Update: bought myself an orbital sander...as it turns out an Ozito.  Just a little more comfortable to handle than the Ryobi equivalent on offer.  Got it for $49 which - as you suggested- was equivalent to hiring a full size sander for the day from Bunnings.  It wont go to waste and I will be able to use it for other jobs on the odd occassion.  Funnily the guy at Bunnings tried to convince me to hire rather than buy since, he claimed, if the sander dies I wont be able to get a replacement under the warranty.  Huh?  Isn't that what warranties are for!?  :Rolleyes:   Think he was trying it on TBH.  It's not like it's going to be used in a commercial setting which is the only reason I can see for voiding a warranty. As the kids say : whatever!  
Anyways, I feel happy about being able to get stuck in to this project at long last...though, wouldn't you know it it's started raining this arvo so I can't get going on it  :Frown:

----------


## Larry McCully

Hi Kelly, well it looks like you got a job in front of you. Can i suggest that you look up in the phone book and find a floorsanding supplier. They have high quality sandpaper that may cost a little more , but will cut longer and in the end will be cheaper. The paper that you purchase from hardware stores are only good for light duties. It wears out very quickly and you will end up using a lot more than usual. A good brand to go for is the blue coloured SIA brand. But it is only avail from suppliers. It is a very durable paper that will last heaps longer. i sometimes just use 60grit and that will work just fine on your deck.

----------


## Bloss

> Funnily the guy at Bunnings tried to convince me to hire rather than buy since, he claimed, if the sander dies I wont be able to get a replacement under the warranty.  Huh?  Isn't that what warranties are for!?   Think he was trying it on TBH.

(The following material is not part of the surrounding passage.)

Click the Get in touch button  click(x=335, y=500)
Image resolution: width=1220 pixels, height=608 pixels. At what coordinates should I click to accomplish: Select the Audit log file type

  As is too common he was blowing it out his nether regions - you have the standard Ozito warranty (which is usually two years) and the statutory one anyway. My experience is that so long as you have the receipt Bunnings simply swap and aren't even too concerned to check whether you have been using it commercially or not (which I don't for the cheap stuff), but a DIYer can often load up the tools and break them more than tradies out of ignorance or simple exuberance. In any case you are clearly doing a normal DIY job. Even so take break every hour or so and let the machine cool down - more if it seems to be getting very hot or smelling (although they sometimes do when new anyway). 
As Larry says if it is convenient go and buy some better paper, but I doubt you'll have too many problems. Even at Bunnings it is cheaper to buy the painters pro paper in long strips and cut to suit your sander though - better quality and cheaper by the roll of 2-3metres or so. Nails or staples will quickly rip up the paper so make sure they are all down. You'll tear a few on deck that size. Move along the grain too with not too much pressure - let the machine and paper do the cutting/sanding not your weight on the machine. You'll quickly see what works best. Oh - and use mask as the dust will be fine and irritating. :2thumbsup:

----------


## _kelly_

Well I gave it a go using the provided sandpaper (80) and it lasted about 15 minutes before ripping, LOL  :Rolleyes:   
I just wanted to see how it went (and, actually, Bunnings had none in 80 for wood at all so I couldn't do much else!).  It was dead easy but a little time consuming.  For ref the 1m x 1m section took me probably 10-15 minutes which is pretty pathetic but I am just starting off so I hope to improve  :Wink:   
Here's a comparison shot I took from the small section already done using 80 grade sandpaper...can you see any difference  :Biggrin:   It feels smoother but I think I might go for a 60 and test a little.  I will do as recommended and buy a 'roll' and cut to the required length.  Cheers as usual (to you both)!  kelly 
ETA: *should I be looking at getting a more obvious result than that shown below?  Or is this OK and the main result will be seen after cleaning and staining?*   
After:  
Before:

----------


## Larry McCully

Go for the 60grit, Its a pitty you dont try to get the paper that floorsanders use. Try calling one and see if you can buy a meter or two. The painters paper will lasrt about 1 minute on agressive cutting on the timber. The paintes paper is designed to fine cut and buff at the same time. Floorsanding paper is normall made from silicon carbide and is designed to stay sharp as it wears.

----------


## Larry McCully

The floor sanding paper has also a thicker backing and wont rip as easly.

----------


## Bloss

:What he said:   :Arrow Up:  That looks to be doing what it is supposed to - try the 60 and see how you go. Never was going to be a quick job! Hope you sent $13 on a set of kneepads too - worth every cent!  :2thumbsup:

----------


## _kelly_

Thanks guys!  :2thumbsup:  
Kneepads oldboss? Bah-humbug!  I just sit on my @rse (weird no doubt but, hey, it works for me  :Biggrin:  ).  Seriously though, perhaps I will get some tomorrow while I check out my sandpaper options  :Wink:  
Cheers.
kelly

----------


## Bloss

> Thanks guys!  
> Kneepads oldboss? Bah-humbug!  I just sit on my @rse (weird no doubt but, hey, it works for me  )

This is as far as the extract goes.